The same phenomenon was observed during the "in-mold" treatment with agglomerated slugs. Cast iron treated with slugs obtained from finer powders will contain more graphite nuclei than treated with pellets obtained from coarser powders. These graphite nuclei are also smaller in size.

This really unexpected observation has an advantageous application, because it becomes possible to control the density of the graphite nuclei in the cast iron parts, and thus in the tissue of the article of manufacture.

In order to obtain pellets with the maximum effect in terms of inoculation in this way, Applicants have come to prepare powders with an internal particle size distribution of special particles of 0/1 mm, which are defined in the following manner.

1 mm or less: 100%.

50 μg to 250 μ fragments: 30% to 60%, preferably 40% to 50%.

Fragments less than 50 μ: less than 25%, preferably less than 20%.

This type of powder is easily aggregated to allow it to act as a low proportion of binder.

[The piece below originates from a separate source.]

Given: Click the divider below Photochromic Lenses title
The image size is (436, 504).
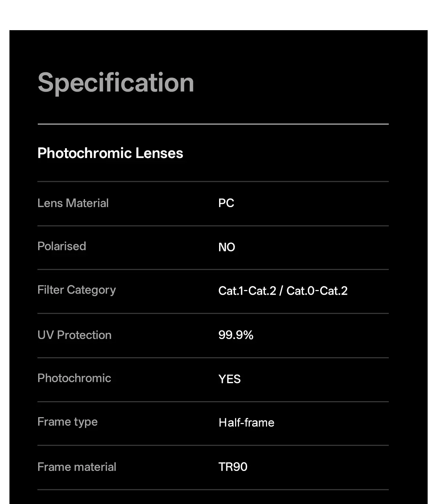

Thus, in the case of the well-known binder sodium silicate, a pressure varying from 50 to 500 Mpa is sufficient to add 0.3 cm ³ for 100 g of powder to 3 cm ³ for 100 g of powder. Since the mechanical performance of the pellet is easily obtained, the pressure and binder ratio parameters can be used to control the dissolution rate, not the mechanical performance of the pellet.

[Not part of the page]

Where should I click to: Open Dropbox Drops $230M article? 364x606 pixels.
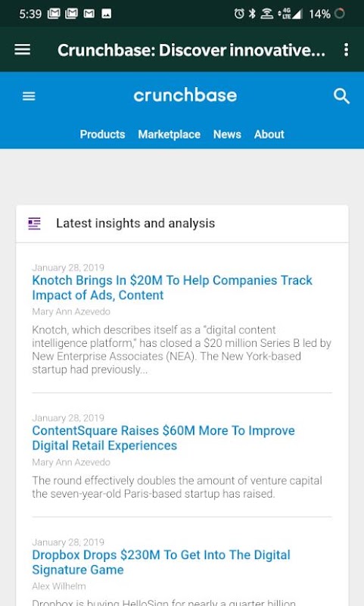(x=161, y=562)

However, in our experience, the particle size distribution described above cannot be obtained by natural grinding. The preparation of powder having this particle size distribution requires the addition of a predetermined size fragment.

Inoculant compositions can be obtained by mixing powders of different elemental products, or in the form of alloy powders, or by mixing powders of different alloys.

Example

The following Examples 1 to 5 deal with SG cast iron, and Example 6 deals with the case of LG cast iron.

Example One

Batch A of commercially available aggregated inoculum pellets was obtained and analyzed. This analysis shows Si = 72.1%, Al = 2.57%, Ca = 0.52%.

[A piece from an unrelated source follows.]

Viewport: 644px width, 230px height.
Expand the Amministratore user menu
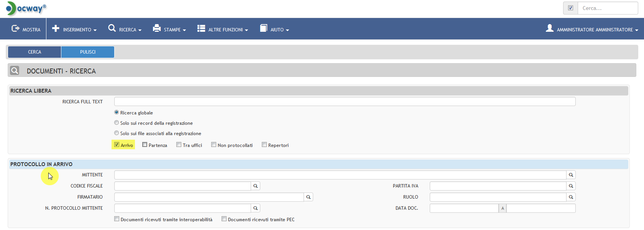click(592, 29)
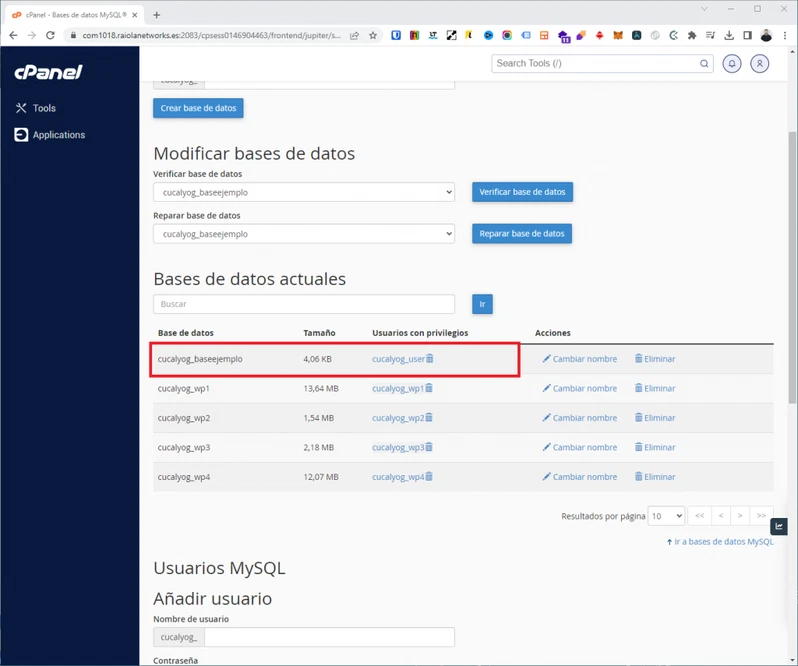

Melt inoculum batches with an analysis as close as possible to the previous batch were synthesized in an induction furnace from FeSi 75 and then the strength was revised by adding calcium silicide, aluminum followed by iron. This batch of inoculum was then cast into 25 g molding pellets.

Sampling and analysis of this pellet B batch showed Si = 72.4%, Al = 2.83% and Ca = 0.42%.

Example 2

Tundish cover process by melting a predetermined amount of cast iron in an induction furnace and a FeSiMg type alloy containing 5% Mg, 2% Ca and 2% TR at an amount of 20 kg for 1600 kg of cast iron Treated with.

The analysis of the liquid cast iron shows C = 3.7%, Si = 2.5%, Mn = 0.09%, P = 0.03%, S = 0.003%, and Mg = 0.042%.

The eutectic temperature was 1141 degreeC.

This cast iron was used to cast a part with a unit mass of about 1 kg and placed in a cluster of 20 part molds fed by an inlet tube, in which the refractory foam had an average pore diameter of 5 mm. Molding pellets which were supported by the constituting filter were placed.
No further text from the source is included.